(The older thread has being closed so I've written a new one).
A new language implemented in Scala for the JavaVM is named Flix: https://flix.dev/
It has three interesting features, one of the three is that its type system tracks the effects of functions (I think for now it only tracks function purity, but there's interest to track other effects too later). Pure functions aren't a subtype of impure functions (invariant), so to a function that accepts an impure function as argument you can't give a pure function. The "Pure" annotation for functions is the default and you can omit it. An usage example of such polymorphic effects:
/// Assume we have some pure and impure functions: def inc1(x: Int): Int & Pure = x + 1 def inc2(x: Int): Int & Impure = Console.printLine("Hello"); x + 1
/// We can write functions that expect pure or impure functions: def twice1(f: Int -> Int & Pure, x: Int): Int & Pure = f(f(x)) def twice2(f: Int -> Int & Impure, x: Int): Int & Impure = f(f(x))
/// But we can also write effect polymorphic functions: def twice3(f: Int -> Int & e, x: Int): Int & e = f(f(x))
/// We can use twice3
with both pure and impure functions:
def main(): Int & Impure = twice3(inc1, 0) + twice3(inc2, 0)
The explanation of how such polymorphic effects work:
The & symbol is used to attach an effect to the signature of a function. Such syntax is not beautiful, in my opinion, but it works. An example usage of such polymorphic effects to implement a map:
def map(f: a -> b & e, xs: List [a]): List [b] & e = ...

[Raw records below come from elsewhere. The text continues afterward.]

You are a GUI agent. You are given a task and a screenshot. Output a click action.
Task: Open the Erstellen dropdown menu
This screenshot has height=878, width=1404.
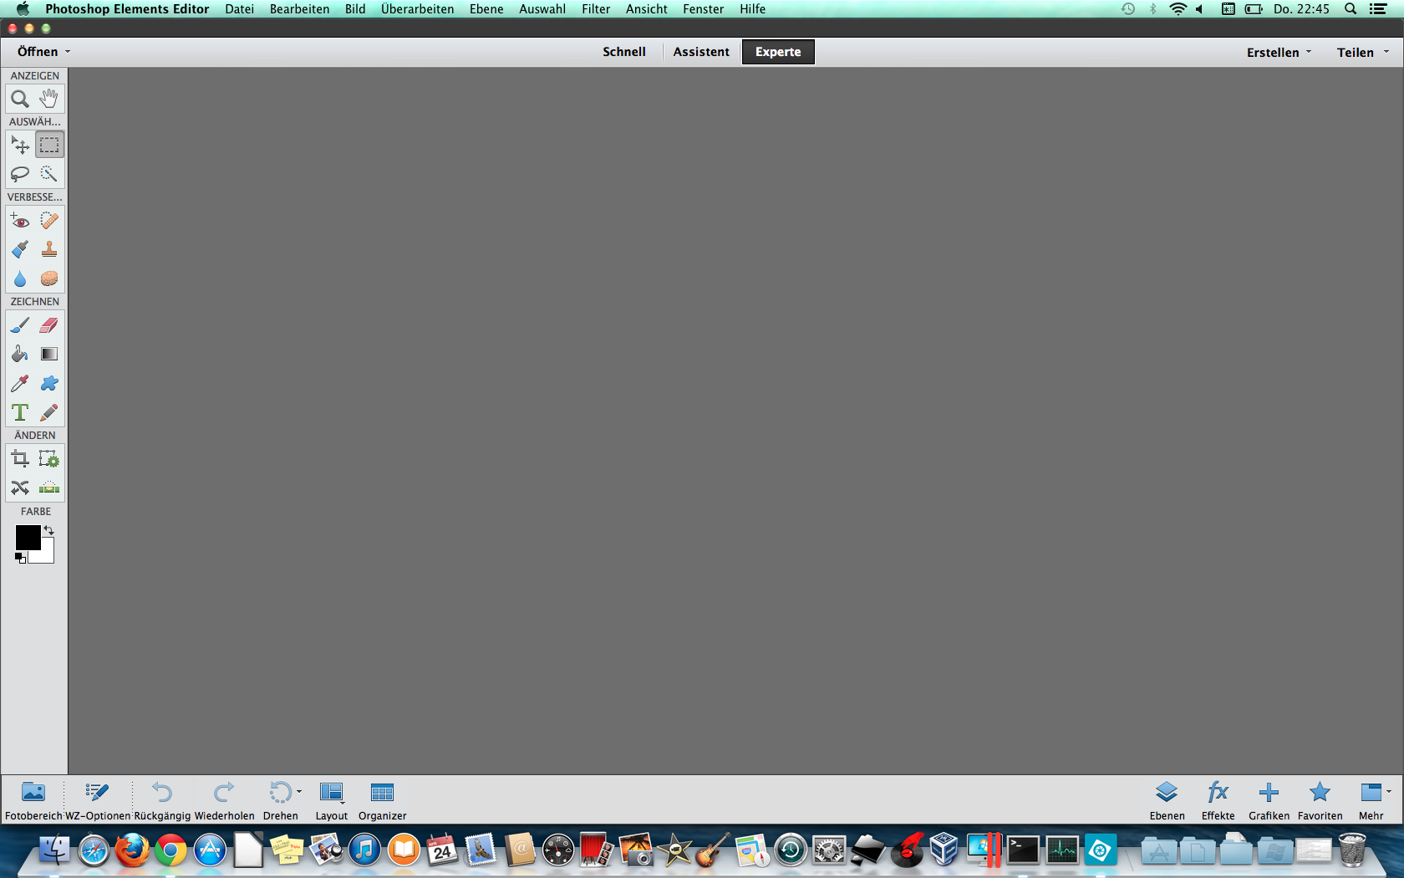[1278, 53]
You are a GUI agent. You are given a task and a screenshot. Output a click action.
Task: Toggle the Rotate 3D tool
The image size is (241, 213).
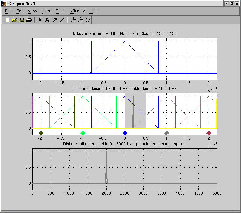point(87,20)
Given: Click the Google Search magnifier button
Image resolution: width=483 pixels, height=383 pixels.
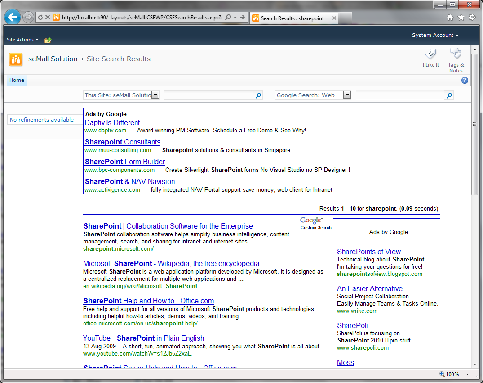Looking at the screenshot, I should click(449, 95).
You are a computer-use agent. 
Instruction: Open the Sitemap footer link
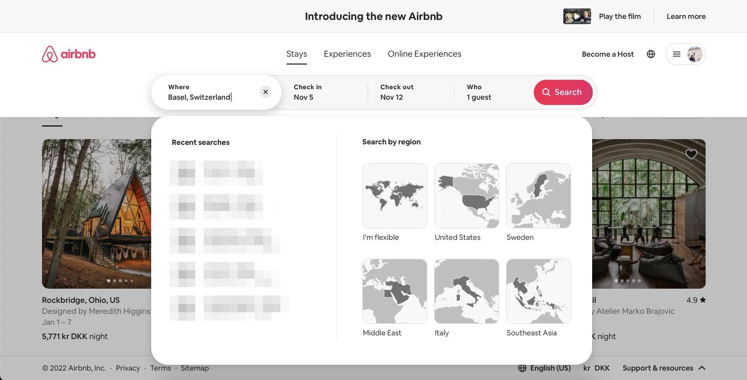tap(195, 368)
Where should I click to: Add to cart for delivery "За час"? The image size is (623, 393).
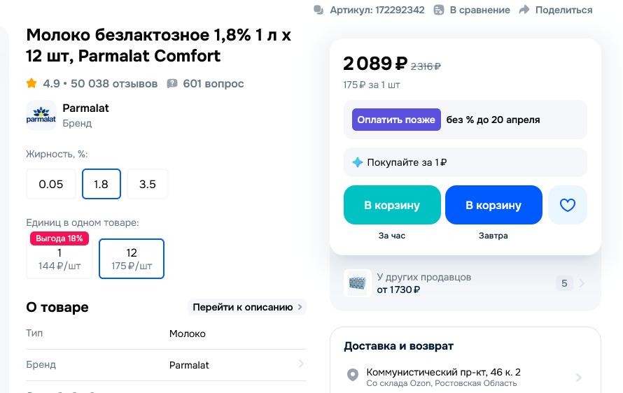[x=392, y=205]
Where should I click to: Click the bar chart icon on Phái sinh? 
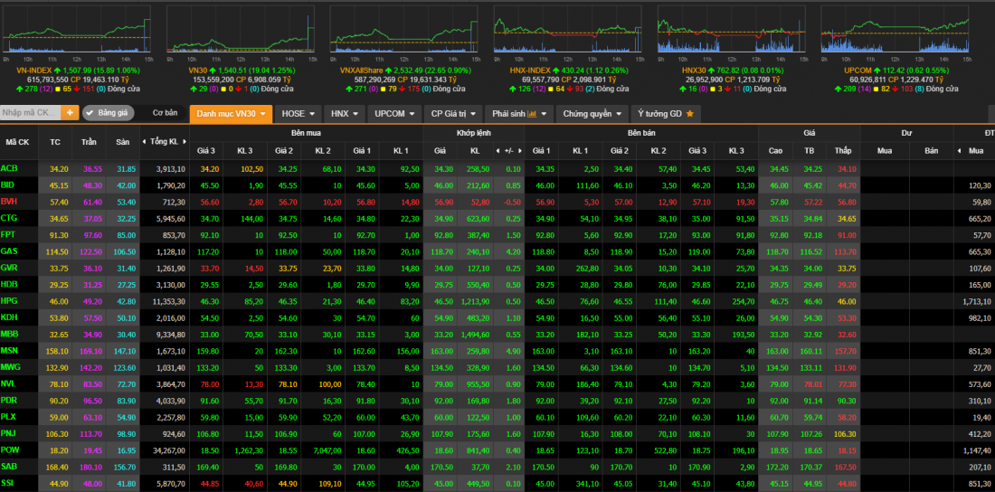[x=532, y=114]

A more complex example of polymorphic effects to implement an >> operator that performs function composition, it specifies that >> is impure if at least one of the two functions is impure (in this system Pure equals to a true boolean value, and Impure is a false value):
def >>(f: a -> b & e1, g: b -> c & e2): a -> c & (e1 and e2) = x -> g(f(x))
But in Flix you can do even bette, this specifies that at most one of the two input functions is impure:
def mapCompose(f: a -> b & e1, g: b -> c & (not e1 or e2), l: List [a]): List [c] & (e1 and e2) = ...
All this stuff is orthogonal to the current Rust type system, so I think it can be added. In practice it can't be added because it's a breaking change because on default functions must be pure. Rust used to have the "pure" annotation, but it was removed because it was implemented naively. A polymorphic effects design similar to Flix is more useful and reasonable. Still, I am not sure why/how this feature could (even in theory) improve the practice of Rust programming.
From my older thread about the same topic:
At this point, the annotation becomes redundant,<
I have no proof of this. I think coding in Flix for few years will answer this.